Facebook has Messenger Lite in these same markets. It doesn't do all the stuff
Messenger does (like video chat), but it's a better experience for people with
worse devices or worse connectivity.

------
mxuribe
I'm torn here...

On one side, I'm thankful that slimmer versions of platforms (seemingly like
this Android Oreo) emerge to help bring in "entry-level" or even lower-powered
devices to leverage modern-day (digital) benefits. I believe this helps avoid
needing to constantly buy ever-newer devices, because the older devices can
still be used effectively, for longer. I saw this with MS Windows: it used to
be absolutely necessary to have a pretty beefy machine to run the minimalist
of MS Windows Vista. But recently, can now run Windows 7 or 10 on more modest
machines...leading to a bit more longevity of machine usage, savings on
hardware purchase costs, and hey, yes, a tiny less negative impact on the
environment (by reducing constant new "junk" tossed into junk yards, etc.).
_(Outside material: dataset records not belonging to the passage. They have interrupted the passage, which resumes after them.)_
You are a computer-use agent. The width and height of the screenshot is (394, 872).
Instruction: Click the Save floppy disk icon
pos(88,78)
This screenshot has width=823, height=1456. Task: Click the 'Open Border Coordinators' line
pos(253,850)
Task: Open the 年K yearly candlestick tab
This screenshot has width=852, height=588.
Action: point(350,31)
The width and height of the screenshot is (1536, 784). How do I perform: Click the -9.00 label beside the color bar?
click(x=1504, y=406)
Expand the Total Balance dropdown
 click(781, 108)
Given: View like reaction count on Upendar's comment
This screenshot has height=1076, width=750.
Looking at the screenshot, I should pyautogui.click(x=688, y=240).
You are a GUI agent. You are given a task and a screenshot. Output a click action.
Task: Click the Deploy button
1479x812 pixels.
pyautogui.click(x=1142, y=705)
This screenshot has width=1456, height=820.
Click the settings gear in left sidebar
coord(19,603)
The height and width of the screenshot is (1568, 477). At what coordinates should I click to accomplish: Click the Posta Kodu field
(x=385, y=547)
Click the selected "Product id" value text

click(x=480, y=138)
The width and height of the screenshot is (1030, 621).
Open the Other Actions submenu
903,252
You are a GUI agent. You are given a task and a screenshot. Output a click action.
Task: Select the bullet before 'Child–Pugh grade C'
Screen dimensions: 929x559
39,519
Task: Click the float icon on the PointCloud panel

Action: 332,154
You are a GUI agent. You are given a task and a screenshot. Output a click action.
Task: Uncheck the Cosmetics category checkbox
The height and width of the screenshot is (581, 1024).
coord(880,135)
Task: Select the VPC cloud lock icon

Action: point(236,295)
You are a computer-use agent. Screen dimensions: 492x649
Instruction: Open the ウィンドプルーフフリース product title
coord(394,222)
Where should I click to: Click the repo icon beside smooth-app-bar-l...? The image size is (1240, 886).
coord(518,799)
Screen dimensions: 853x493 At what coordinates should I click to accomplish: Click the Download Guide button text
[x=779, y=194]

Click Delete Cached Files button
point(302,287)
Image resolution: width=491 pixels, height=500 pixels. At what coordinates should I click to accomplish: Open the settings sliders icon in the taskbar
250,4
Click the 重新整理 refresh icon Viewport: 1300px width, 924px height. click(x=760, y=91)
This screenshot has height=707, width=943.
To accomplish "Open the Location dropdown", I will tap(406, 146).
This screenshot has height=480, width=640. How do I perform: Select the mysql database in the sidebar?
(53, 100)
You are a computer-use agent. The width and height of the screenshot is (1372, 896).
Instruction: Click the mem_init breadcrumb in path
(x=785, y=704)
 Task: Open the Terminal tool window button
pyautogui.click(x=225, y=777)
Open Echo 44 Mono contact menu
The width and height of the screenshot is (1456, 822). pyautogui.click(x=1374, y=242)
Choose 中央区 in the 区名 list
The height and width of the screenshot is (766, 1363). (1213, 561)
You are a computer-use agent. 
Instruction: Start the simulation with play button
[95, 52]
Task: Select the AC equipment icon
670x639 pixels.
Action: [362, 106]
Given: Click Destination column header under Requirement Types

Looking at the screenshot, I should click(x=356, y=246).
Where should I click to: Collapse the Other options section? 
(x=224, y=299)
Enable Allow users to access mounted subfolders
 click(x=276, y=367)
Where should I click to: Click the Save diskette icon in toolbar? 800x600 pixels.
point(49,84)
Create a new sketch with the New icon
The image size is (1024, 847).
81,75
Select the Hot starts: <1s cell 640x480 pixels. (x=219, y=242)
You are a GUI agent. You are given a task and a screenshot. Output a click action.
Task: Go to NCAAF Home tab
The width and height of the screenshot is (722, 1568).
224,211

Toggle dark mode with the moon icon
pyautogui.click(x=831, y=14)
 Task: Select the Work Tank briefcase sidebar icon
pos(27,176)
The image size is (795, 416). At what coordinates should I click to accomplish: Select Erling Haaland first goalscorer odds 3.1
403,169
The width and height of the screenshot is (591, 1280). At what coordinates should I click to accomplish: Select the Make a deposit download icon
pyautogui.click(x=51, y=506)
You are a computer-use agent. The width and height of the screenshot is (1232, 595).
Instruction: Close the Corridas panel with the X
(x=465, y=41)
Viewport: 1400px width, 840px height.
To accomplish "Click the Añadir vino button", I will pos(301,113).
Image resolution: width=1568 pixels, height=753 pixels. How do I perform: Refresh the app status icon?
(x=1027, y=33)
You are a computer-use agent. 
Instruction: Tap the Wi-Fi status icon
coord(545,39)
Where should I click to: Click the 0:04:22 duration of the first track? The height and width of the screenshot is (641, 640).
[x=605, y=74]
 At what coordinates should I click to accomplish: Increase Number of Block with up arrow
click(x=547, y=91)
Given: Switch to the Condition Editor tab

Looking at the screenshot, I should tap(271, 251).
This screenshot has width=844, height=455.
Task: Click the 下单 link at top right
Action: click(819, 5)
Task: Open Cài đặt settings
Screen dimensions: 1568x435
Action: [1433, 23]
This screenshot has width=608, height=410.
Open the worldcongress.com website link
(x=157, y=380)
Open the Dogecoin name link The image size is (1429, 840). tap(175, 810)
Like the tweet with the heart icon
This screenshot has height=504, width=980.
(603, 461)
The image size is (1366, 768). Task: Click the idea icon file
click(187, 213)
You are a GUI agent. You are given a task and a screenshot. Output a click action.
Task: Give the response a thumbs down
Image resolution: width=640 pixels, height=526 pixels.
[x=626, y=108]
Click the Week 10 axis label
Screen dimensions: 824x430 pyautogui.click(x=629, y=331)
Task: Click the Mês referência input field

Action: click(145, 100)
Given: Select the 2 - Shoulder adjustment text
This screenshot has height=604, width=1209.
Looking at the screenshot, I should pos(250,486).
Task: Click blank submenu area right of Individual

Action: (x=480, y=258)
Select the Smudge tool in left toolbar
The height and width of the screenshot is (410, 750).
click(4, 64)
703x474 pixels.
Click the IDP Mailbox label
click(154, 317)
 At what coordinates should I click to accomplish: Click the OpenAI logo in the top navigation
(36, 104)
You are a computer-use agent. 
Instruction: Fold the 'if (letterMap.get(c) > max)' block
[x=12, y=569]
...But on the other side, I wonder why didn't these platform producers -
Google and Microsoft alike - create these slimmer platforms to begin with? The
benefits of a slimmer platforms are nothing new, and don't seem like some
weird set of concepts. That is, i don't think its unfair of me to ask these
Googles and Microsofts of the world: why didn't they think of this sooner, why
don't they always think of this sooner? A slimmer, more optimized platform
that allows for broader use among that many more devices...duh! Then, I
wonder, well, there's got to be some incentive for why these companies fill
some versions of their platforms with ungodly amounts of bloat, right? Is it
some shady alignment with other partners, where ideal performance for
consumers is only a secondary goal (to say, the higher goals of benefiting a
partner)? Is it some sort of dark, planned obsolescence, to get people to buy
a new device every couple of years? Is it simple incompetence of key leaders
of relevant platforms, who could common sense into the near-future? Or, some
tangled combination of all of the above?

I think the answer lies somewhere above my pay-grade.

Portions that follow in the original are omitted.